Most online PDF→JPG converters force one resolution and stamp watermarks unless you upgrade. Our free tool gives you full DPI control (50-600), quality-vs-size sliders for JPG, lossless PNG option, batch ZIP for multi-page conversions, and no watermark anywhere. Browser-based so confidential PDFs never leave your device.
Who Uses This Tool
- Bloggers extracting diagrams / charts from PDF reports for articles
- Designers using PDF specs as reference images in design files
- Researchers including PDF figures in presentations
- Real estate agents extracting property photos from inspection PDF reports
- Teachers turning PDF worksheets into images for upload to LMS
- Anyone needing PDF visuals for non-PDF workflows (Word docs, slides, social media)
How to Use How to Convert PDF to JPG Free — Step-by-Step
- Step 1: Drop your PDF into the converter
- Step 2: Choose output format (JPG / PNG / WebP) and resolution (DPI)
- Step 3: Pick page range — all, specific range, or individual pages
- Step 4: Click Convert — preview each generated image
- Step 5: Download individual files or a ZIP of all images
Frequently Asked Questions
What resolution should I pick?
For web display: 72-150 DPI is enough.
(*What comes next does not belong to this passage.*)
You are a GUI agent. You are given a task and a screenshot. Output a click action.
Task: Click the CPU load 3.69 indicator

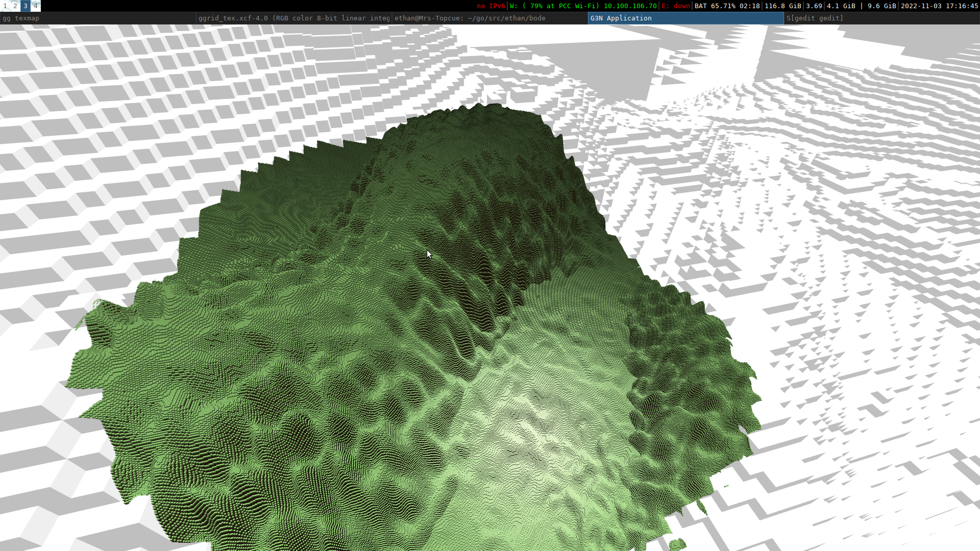(x=814, y=6)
For printing: 300 DPI minimum. For archival / high-detail work: 600 DPI. Higher DPI = larger file size + sharper image. Most users default to 150 DPI for general use.
JPG vs PNG vs WebP — which is best?
JPG: smaller files, lossy compression, best for photos and complex images. PNG: larger files, lossless, best for screenshots, diagrams, text. WebP: modern format, ~30% smaller than JPG at same quality, may not work in older browsers/tools. See our PDF to PNG vs JPG comparison guide.
How big will the JPG files be?
Depends on resolution + content. Typical 1-page PDF at 150 DPI as JPG quality 85: 200-500 KB. At 300 DPI: 500 KB - 2 MB. At 600 DPI: 2-8 MB. PNG is 2-5x larger than equivalent JPG.
Will text in the converted image be selectable?
No — when you convert PDF to JPG/PNG, the text becomes part of the image. To preserve text searchability, keep it as PDF. To extract text, use OCR on the resulting image (or extract from the PDF directly).
Can I convert specific pages only?
Yes — page range mode lets you specify "pages 1-5, 10, 20-30" in any order. Useful when you only need certain pages as images (e.g., diagrams from chapter 5).
Privacy — does my PDF upload?
Browser-based converters run entirely on your device using pdfjs. PDFs and resulting images stay local. Suitable for confidential documents.